── SUPPLIED ENTRIES

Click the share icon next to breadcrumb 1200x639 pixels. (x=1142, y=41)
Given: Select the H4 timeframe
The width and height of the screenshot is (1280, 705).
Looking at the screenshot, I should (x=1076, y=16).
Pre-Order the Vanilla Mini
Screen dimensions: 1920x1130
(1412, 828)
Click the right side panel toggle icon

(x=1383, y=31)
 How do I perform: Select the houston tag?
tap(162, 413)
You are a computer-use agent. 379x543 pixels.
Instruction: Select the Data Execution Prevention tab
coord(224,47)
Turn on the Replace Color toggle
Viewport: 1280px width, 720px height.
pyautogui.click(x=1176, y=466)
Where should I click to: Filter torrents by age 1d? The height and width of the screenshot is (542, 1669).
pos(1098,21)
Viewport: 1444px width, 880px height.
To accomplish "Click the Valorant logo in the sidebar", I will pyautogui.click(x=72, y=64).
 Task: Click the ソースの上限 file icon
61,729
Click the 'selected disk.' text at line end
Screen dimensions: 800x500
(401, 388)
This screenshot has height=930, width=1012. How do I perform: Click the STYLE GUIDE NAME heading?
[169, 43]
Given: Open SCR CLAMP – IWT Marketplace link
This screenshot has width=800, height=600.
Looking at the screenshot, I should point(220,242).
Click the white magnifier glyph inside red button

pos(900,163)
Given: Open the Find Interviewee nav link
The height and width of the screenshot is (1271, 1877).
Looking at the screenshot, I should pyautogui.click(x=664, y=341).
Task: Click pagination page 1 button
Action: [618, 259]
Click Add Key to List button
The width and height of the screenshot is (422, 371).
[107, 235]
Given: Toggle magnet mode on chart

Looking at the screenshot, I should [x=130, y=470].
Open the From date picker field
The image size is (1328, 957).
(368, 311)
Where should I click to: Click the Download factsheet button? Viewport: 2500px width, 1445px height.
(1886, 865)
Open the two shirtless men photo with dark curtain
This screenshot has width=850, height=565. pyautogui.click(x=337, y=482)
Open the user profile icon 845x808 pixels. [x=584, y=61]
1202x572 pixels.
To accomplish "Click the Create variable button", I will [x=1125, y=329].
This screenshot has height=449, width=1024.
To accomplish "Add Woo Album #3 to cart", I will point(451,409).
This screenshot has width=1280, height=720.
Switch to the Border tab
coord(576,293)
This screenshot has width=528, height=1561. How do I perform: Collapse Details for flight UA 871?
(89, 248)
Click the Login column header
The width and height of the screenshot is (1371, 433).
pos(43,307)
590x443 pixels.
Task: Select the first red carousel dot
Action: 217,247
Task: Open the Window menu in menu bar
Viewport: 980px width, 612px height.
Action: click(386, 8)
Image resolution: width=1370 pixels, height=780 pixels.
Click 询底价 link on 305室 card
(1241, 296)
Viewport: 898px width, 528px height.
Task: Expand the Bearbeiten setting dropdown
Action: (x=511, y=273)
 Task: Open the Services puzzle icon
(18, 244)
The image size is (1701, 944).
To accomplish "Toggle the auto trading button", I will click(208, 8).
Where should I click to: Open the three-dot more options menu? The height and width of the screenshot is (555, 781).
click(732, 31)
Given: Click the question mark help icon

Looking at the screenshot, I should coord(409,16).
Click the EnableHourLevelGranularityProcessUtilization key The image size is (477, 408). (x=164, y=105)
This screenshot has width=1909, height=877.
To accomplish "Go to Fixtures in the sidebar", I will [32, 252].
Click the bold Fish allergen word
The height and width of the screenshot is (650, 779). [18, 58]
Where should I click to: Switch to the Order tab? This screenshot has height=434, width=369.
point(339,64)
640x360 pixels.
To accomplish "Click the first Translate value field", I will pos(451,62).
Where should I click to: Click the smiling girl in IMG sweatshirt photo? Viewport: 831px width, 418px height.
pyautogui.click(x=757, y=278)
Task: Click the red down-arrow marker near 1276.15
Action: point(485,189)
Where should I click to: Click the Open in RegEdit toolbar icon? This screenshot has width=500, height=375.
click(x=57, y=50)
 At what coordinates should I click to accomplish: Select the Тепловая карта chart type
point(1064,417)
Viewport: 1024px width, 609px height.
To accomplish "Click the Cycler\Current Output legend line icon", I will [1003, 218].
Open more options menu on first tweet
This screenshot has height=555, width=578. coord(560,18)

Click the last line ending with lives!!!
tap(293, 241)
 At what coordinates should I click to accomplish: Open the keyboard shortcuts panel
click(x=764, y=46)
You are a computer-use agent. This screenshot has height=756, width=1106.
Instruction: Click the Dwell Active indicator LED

────

* PROBLEM TO WORK ON *
Every entry should be output exactly as written, please.

* RESULT FOR THIS EXERCISE *
Click the share icon next to breadcrumb 1200x639 pixels. (x=1142, y=41)
Given: Select the H4 timeframe
The width and height of the screenshot is (1280, 705).
Looking at the screenshot, I should (x=1076, y=16).
Pre-Order the Vanilla Mini
Screen dimensions: 1920x1130
(1412, 828)
Click the right side panel toggle icon

(x=1383, y=31)
 How do I perform: Select the houston tag?
tap(162, 413)
You are a computer-use agent. 379x543 pixels.
Instruction: Select the Data Execution Prevention tab
coord(224,47)
Turn on the Replace Color toggle
Viewport: 1280px width, 720px height.
pyautogui.click(x=1176, y=466)
Where should I click to: Filter torrents by age 1d? The height and width of the screenshot is (542, 1669).
pos(1098,21)
Viewport: 1444px width, 880px height.
To accomplish "Click the Valorant logo in the sidebar", I will pyautogui.click(x=72, y=64).
 Task: Click the ソースの上限 file icon
61,729
Click the 'selected disk.' text at line end
Screen dimensions: 800x500
(401, 388)
This screenshot has height=930, width=1012. How do I perform: Click the STYLE GUIDE NAME heading?
[169, 43]
Given: Open SCR CLAMP – IWT Marketplace link
This screenshot has width=800, height=600.
Looking at the screenshot, I should point(220,242).
Click the white magnifier glyph inside red button

pos(900,163)
Given: Open the Find Interviewee nav link
The height and width of the screenshot is (1271, 1877).
Looking at the screenshot, I should pyautogui.click(x=664, y=341).
Task: Click pagination page 1 button
Action: [618, 259]
Click Add Key to List button
The width and height of the screenshot is (422, 371).
[107, 235]
Given: Toggle magnet mode on chart

Looking at the screenshot, I should [x=130, y=470].
Open the From date picker field
The image size is (1328, 957).
(368, 311)
Where should I click to: Click the Download factsheet button? Viewport: 2500px width, 1445px height.
(1886, 865)
Open the two shirtless men photo with dark curtain
This screenshot has width=850, height=565. pyautogui.click(x=337, y=482)
Open the user profile icon 845x808 pixels. [x=584, y=61]
1202x572 pixels.
To accomplish "Click the Create variable button", I will [x=1125, y=329].
This screenshot has height=449, width=1024.
To accomplish "Add Woo Album #3 to cart", I will point(451,409).
This screenshot has width=1280, height=720.
Switch to the Border tab
coord(576,293)
This screenshot has width=528, height=1561. How do I perform: Collapse Details for flight UA 871?
(89, 248)
Click the Login column header
The width and height of the screenshot is (1371, 433).
pos(43,307)
590x443 pixels.
Task: Select the first red carousel dot
Action: 217,247
Task: Open the Window menu in menu bar
Viewport: 980px width, 612px height.
Action: click(386, 8)
Image resolution: width=1370 pixels, height=780 pixels.
Click 询底价 link on 305室 card
(1241, 296)
Viewport: 898px width, 528px height.
Task: Expand the Bearbeiten setting dropdown
Action: (x=511, y=273)
 Task: Open the Services puzzle icon
(18, 244)
The image size is (1701, 944).
To accomplish "Toggle the auto trading button", I will click(208, 8).
Where should I click to: Open the three-dot more options menu? The height and width of the screenshot is (555, 781).
click(732, 31)
Given: Click the question mark help icon

Looking at the screenshot, I should coord(409,16).
Click the EnableHourLevelGranularityProcessUtilization key The image size is (477, 408). (x=164, y=105)
This screenshot has width=1909, height=877.
To accomplish "Go to Fixtures in the sidebar", I will [32, 252].
Click the bold Fish allergen word
The height and width of the screenshot is (650, 779). [18, 58]
Where should I click to: Switch to the Order tab? This screenshot has height=434, width=369.
point(339,64)
640x360 pixels.
To accomplish "Click the first Translate value field", I will pos(451,62).
Where should I click to: Click the smiling girl in IMG sweatshirt photo? Viewport: 831px width, 418px height.
pyautogui.click(x=757, y=278)
Task: Click the red down-arrow marker near 1276.15
Action: point(485,189)
Where should I click to: Click the Open in RegEdit toolbar icon? This screenshot has width=500, height=375.
click(x=57, y=50)
 At what coordinates should I click to accomplish: Select the Тепловая карта chart type
point(1064,417)
Viewport: 1024px width, 609px height.
To accomplish "Click the Cycler\Current Output legend line icon", I will [1003, 218].
Open more options menu on first tweet
This screenshot has height=555, width=578. coord(560,18)

Click the last line ending with lives!!!
tap(293, 241)
 At what coordinates should I click to accomplish: Open the keyboard shortcuts panel
click(x=764, y=46)
You are a computer-use agent. This screenshot has height=756, width=1106.
Instruction: Click the Dwell Active indicator LED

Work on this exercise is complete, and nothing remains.